■ Passage provided:
==================================================
We noticed that, after moving to ray, our resource usage on the machine massively increased. Most obvious is that Ray seems to leak file handles at an alarming rate - we've reproduced this on a few windows machines, all of which happen to be using 2.33.0. Ray is also leaking memory, albeit more slowly, and we have only had one machine taken down by this.
If it helps, we observed file handler leaks on windows 10 enterprise version 22H2, and file handler + memory leaks on Microsoft Windows Server 2019 Standard 10.0.17763. It's entirely possible that we would observe memory leaks on the windows enterprise machines, but those machines are running ray with far fewer cores.
Details
Fortunately, we have extremely detailed system logs on one of the machines that exhibits these issues. I'm very happy to give as much information as required to help solve the issue, but our data is sensitive, so I'll have to clean everything first.
The machine from which the following data was extracted was the windows server machine. This data is associated with a single ray worker, of which there were 64 on that machine.
The dip in resource usage on September 1st at around 2pm came from full restart of ray, required after the system ran out of memory.
For context, our usage of ray was extremely light during this period. I've included the working_set_peak
plot primarily because it shows when we're actually using ray quite nicely. The little bump on Aug 27th was light usage between midnight and around 5am. It was then nearly completely unused until about 6:30am on Aug 31st.
Versions / Dependencies
2.33.0
Reproduction script
ray start --head --num-cpus 64
Issue Severity
High: It blocks me from completing my task.
==================================================
■ Tasks and exercises:
• 1. In the bug report, update the passage that begins at the words "The machine from" and ends after "on Aug 31st.", putting "memory_peak" in place of "working_set_peak".
• 2. Which calendar dates does the bug report mention?
The lines that come next have nothing to do with the bug report.

■ Data lines:
==================================================
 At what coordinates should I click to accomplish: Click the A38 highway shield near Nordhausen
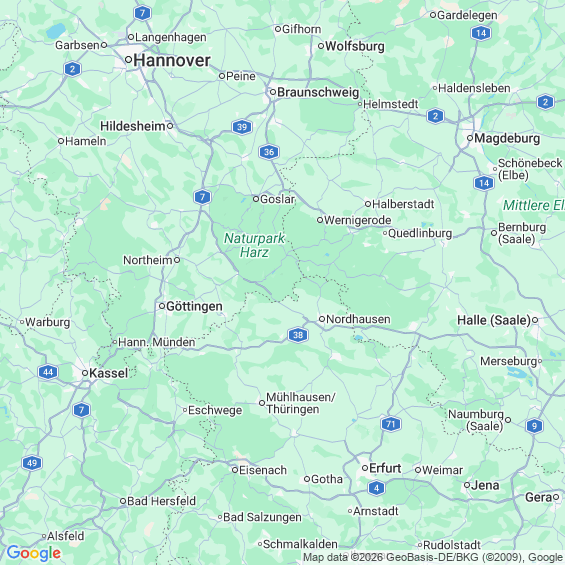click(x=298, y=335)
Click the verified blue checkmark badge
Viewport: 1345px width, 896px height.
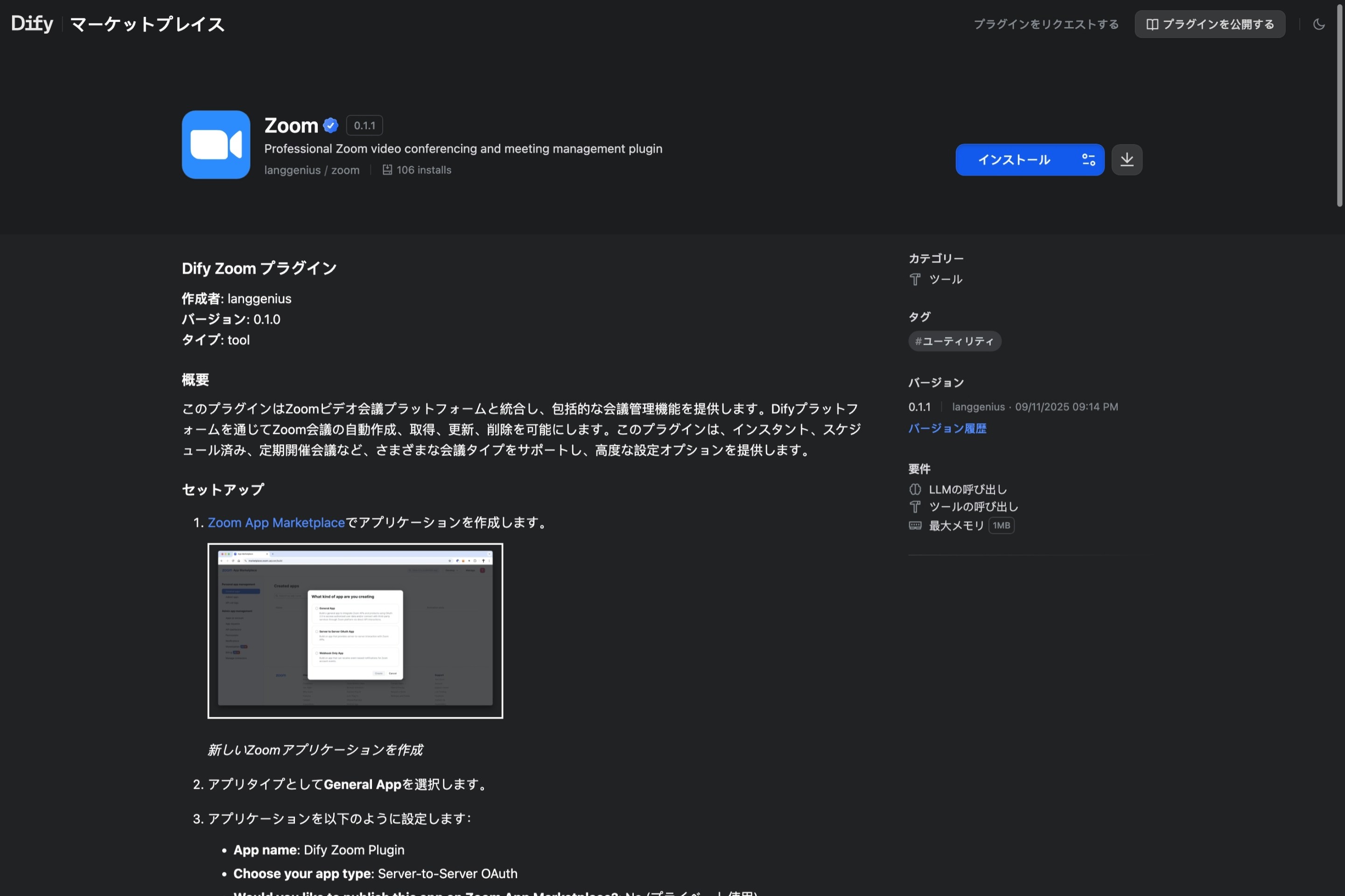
==================================================
■ Answers:
• 1.
The machine from which the following data was extracted was the windows server machine. This data is associated with a single ray worker, of which there were 64 on that machine.
The dip in resource usage on September 1st at around 2pm came from full restart of ray, required after the system ran out of memory.
For context, our usage of ray was extremely light during this period. I've included the memory_peak
plot primarily because it shows when we're actually using ray quite nicely. The little bump on Aug 27th was light usage between midnight and around 5am. It was then nearly completely unused until about 6:30am on Aug 31st.

• 2.
September 1st
Aug 27th
Aug 31st